Given task: Repeat everything from the line containing "Given: Go to the Internet tab" down to the line containing "Looking at the", word for word.

Provided information:
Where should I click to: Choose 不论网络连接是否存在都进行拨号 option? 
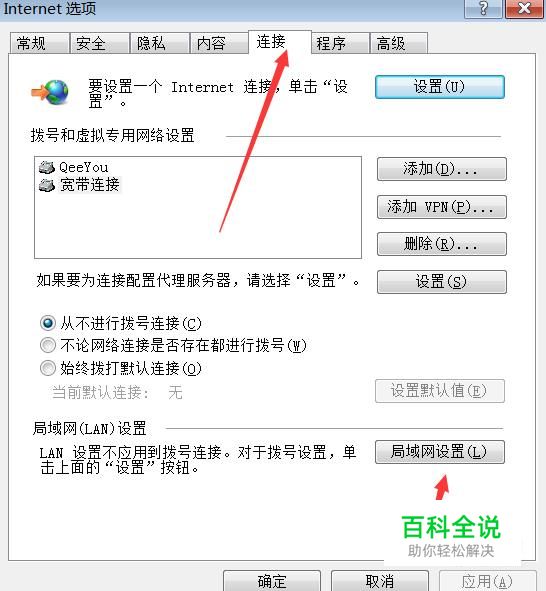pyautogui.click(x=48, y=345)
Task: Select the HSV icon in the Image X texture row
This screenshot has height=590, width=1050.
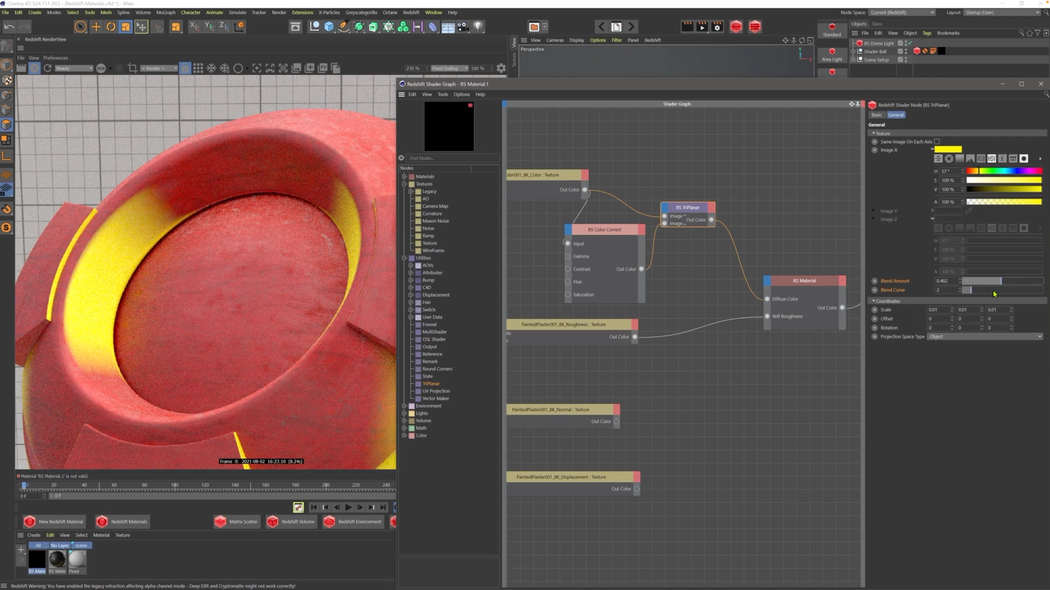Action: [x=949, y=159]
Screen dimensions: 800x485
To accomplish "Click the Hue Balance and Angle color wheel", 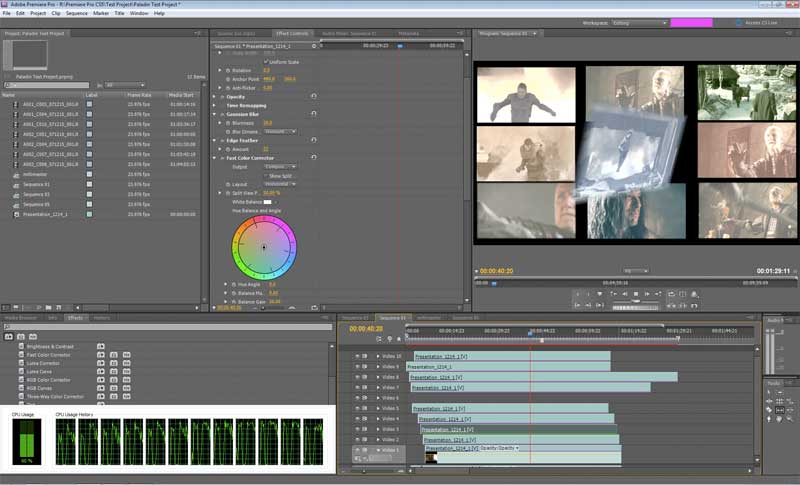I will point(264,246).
---
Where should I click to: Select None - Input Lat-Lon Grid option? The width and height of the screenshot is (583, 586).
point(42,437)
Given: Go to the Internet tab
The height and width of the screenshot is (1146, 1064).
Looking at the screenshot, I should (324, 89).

Finished exercise:
Given: Go to the Internet tab
The height and width of the screenshot is (1146, 1064).
Looking at the screenshot, I should (324, 89).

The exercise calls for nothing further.